**Treść dokumentu**.
========================================

Busko-Zdrój: Każdy chce mieć zdjęcie z rzeźbą Maurycego Gomulickiego
Rzeźba Gaja w Busku-Zdroju. Nagle stało się o niej głośno
"Gaja" została odsłonięta w sobotę, 26 września, nieopodal buskiego hotelu Bristol Art & Medical SPA. Dzieło kosztowało 301 tysięcy złotych i powstało przy znacznym udziale środków publicznych. Dwa tygodnie po odsłonięciu rzeźba stała się to przedmiotem ożywionej krytyki ze strony niektórych polityków i internautów. Pod adresem "Gai", a także jej autora, Maurycego Gomulickiego, padają mocne słowa, takie jak "paszkwil", czy "marnotrawstwo". Postanowiliśmy sprawdzić, co o rzeźbie sądzą mieszkańcy.
Gaja Maurycego Gomulickiego stała się atrakcją miasta
"Gaja" stoi przy hotelu Bristol Art & Medical SPA na trawniku przylegającym do deptaku Alei Adama Mickiewicza. Jej twarz zwrócona jest w stronę Parku Zdrojowego. Każdy, kto przemieszcza się pomiędzy strefą uzdrowiskową a rynkiem, musi w pewnym momencie zwrócić na nią uwagę. Czerwona rzeźba jest centralnym punktem w polu widzenia. Wyraźnie ożywia otoczenie, tworzone przez bryłę hotelu oraz zieleń, której w tej okolicy jest naprawdę dużo.

========================================

**Podane informacje**.
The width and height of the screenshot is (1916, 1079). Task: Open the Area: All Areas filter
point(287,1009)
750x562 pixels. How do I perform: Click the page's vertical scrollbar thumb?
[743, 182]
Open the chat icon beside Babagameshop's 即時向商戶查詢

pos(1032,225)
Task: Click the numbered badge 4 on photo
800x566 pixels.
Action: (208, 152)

========================================

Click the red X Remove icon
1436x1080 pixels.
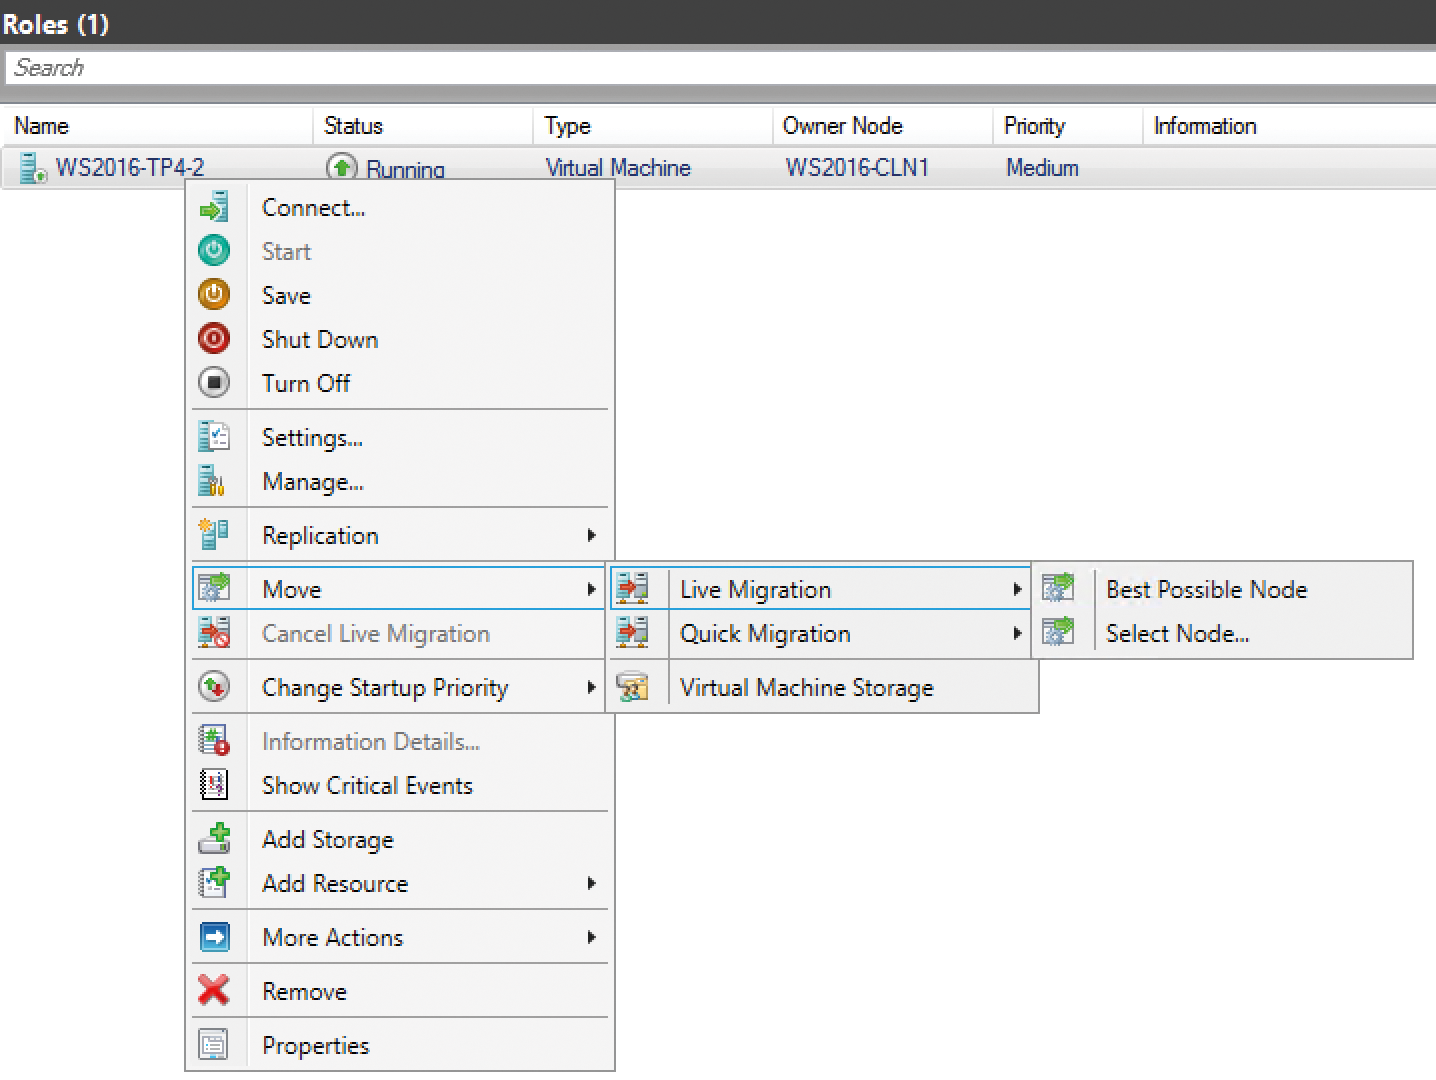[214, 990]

========================================

**Zadanie**. Przepisz fragment tekstu o rzeźbie „Gaja” od „Gaja Maurycego Gomulickiego” do „jest naprawdę dużo.”, zastępując „deptaku” wyrazem „chodnika”. Rekordy nie mają tu żadnego zastosowania.

**Odpowiedź**.
Gaja Maurycego Gomulickiego stała się atrakcją miasta
"Gaja" stoi przy hotelu Bristol Art & Medical SPA na trawniku przylegającym do chodnika Alei Adama Mickiewicza. Jej twarz zwrócona jest w stronę Parku Zdrojowego. Każdy, kto przemieszcza się pomiędzy strefą uzdrowiskową a rynkiem, musi w pewnym momencie zwrócić na nią uwagę. Czerwona rzeźba jest centralnym punktem w polu widzenia. Wyraźnie ożywia otoczenie, tworzone przez bryłę hotelu oraz zieleń, której w tej okolicy jest naprawdę dużo.